Separate the range requirement on a decimal type from its precision, i.e., the number of significant digits required. From the point of view of planning for change and ease of maintenance, you can use the digit's value to accommodate future growth in the values to be stored in objects of the type. For example, you may want to anticipate growth for database values and report formats. You can constrain the values of the type through a range constraint that matches current needs. It is easier to modify the range and avoid redefining databases and reports.
Ada automatically truncates toward 0. If your requirements are to round the decimal result, you must explicitly do so using the 'Round attribute.
The core language defines the basic syntax of and operations on decimal types. It does not specify, however, the minimum number of significant digits that must be supported. Nor does the core language require the compiler to support values of Small other than powers of 2, thus enabling the compiler effectively to reject a decimal declaration (Ada Reference Manual 1995, §3.5.9). The Information Systems Annex provides additional support for decimal types. It requires a minimum of 18 significant digits. It also specifies a Text_IO.Editing package that provides support analogous to the COBOL picture approach.
Storage Control
The management of dynamic storage can vary between Ada environments. In fact, some environments do not provide any deallocation. The following Ada storage control mechanisms are implementation-dependent and should be used with care in writing portable programs.
Representation Clause
guideline
- Do not use a representation clause to specify number of storage units.
rationale
The meaning of the 'Storage_Size attribute is ambiguous; specifying a particular value will not improve portability. It may or may not include space allocated for parameters, data, etc. Save the use of this feature for designs that must depend on a particular vendor's implementation.
notes
During a porting activity, it can be assumed that any occurrence of storage specification indicates an implementation dependency that must be redesigned.
Access-to-Subprogram Values
guideline
- Do not compare access-to-subprogram values.
rationale
The Ada Reference Manual (1995, §3.10.2) explains that an "implementation may consider two access-to-subprogram values to be unequal, even though they designate the same subprogram. This might be because one points directly to the subprogram, while the other points to a special prologue that performs an Elaboration_Check and then jumps to the subprogram." The Ada Reference Manual (1995, §4.5.2) states that it is "unspecified whether two access values that designate the same subprogram but are the result of distinct evaluations of Access attribute references are equal or unequal."
See also Guideline 5.3.4.
exceptions
If you must compare an access-to-subprogram value, you should define a constant using the access-to-subprogram value and make all future comparisons against the constant. However, if you attempt to compare access-to-subprogram values with different levels of indirection, the values might still be unequal, even if designating the same subprogram.
Storage Pool Mechanisms
guideline
- Consider using explicitly defined storage pool mechanisms.
example
See the Ada Reference Manual 1995, §13.11.2).

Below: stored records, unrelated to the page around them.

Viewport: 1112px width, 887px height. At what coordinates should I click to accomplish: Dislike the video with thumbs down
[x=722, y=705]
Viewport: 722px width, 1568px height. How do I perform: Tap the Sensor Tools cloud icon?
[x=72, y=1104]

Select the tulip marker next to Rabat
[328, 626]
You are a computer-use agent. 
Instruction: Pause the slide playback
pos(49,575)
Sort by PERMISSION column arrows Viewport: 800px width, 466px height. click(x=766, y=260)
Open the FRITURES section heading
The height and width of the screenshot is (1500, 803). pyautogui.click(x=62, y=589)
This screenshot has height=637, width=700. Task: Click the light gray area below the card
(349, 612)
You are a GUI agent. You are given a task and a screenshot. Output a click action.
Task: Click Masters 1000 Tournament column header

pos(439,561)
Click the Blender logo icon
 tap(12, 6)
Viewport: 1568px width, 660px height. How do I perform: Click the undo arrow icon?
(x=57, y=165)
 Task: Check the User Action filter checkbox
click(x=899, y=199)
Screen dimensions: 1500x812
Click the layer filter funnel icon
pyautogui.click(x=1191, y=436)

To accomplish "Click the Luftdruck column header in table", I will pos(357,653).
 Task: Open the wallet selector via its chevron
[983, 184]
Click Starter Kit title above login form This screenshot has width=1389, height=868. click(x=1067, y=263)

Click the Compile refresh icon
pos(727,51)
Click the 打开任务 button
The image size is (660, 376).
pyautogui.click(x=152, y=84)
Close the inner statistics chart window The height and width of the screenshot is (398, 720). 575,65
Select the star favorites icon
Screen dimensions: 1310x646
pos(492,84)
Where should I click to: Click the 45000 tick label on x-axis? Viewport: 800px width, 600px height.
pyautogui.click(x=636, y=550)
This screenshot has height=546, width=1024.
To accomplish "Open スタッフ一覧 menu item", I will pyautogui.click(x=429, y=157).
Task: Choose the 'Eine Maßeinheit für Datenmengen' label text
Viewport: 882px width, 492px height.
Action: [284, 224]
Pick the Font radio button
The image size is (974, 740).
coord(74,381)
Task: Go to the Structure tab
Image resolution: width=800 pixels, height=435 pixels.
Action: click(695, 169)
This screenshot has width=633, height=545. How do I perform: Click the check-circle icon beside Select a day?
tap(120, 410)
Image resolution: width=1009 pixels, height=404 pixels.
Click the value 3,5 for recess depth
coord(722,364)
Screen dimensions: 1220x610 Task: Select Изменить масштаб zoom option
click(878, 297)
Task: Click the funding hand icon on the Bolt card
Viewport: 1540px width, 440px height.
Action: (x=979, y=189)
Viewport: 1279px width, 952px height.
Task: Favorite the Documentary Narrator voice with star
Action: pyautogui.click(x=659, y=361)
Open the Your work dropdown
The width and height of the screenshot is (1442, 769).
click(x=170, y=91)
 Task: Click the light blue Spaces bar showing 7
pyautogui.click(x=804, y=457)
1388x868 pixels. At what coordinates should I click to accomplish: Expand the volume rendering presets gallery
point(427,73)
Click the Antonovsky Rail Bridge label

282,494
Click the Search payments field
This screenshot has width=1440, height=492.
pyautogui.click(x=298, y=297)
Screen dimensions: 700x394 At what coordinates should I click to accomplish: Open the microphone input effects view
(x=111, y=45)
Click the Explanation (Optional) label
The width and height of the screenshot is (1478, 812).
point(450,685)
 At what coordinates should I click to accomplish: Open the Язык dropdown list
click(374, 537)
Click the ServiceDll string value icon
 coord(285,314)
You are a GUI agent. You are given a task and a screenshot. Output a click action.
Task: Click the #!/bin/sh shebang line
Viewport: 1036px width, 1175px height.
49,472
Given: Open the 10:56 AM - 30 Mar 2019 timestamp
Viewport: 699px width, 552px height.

You use allocators as before. Instead of using unchecked deallocation, you maintain your own free lists of objects that are no longer in use and available for reuse.
You use allocators and possibly unchecked deallocation; however, you implement a storage pool and associate it with the access type(s) via a Storage_Pool clause. You can use this technique to implement a mark/release storage management paradigm, which might be significantly faster than an allocate/deallocate paradigm. Some vendors may provide a mark/release package as part of their Ada environment.
You do not use allocators, but instead use unchecked conversion from the address and do all your own default initialization, etc. It is unlikely you would use this last option because you lose automatic default initialization.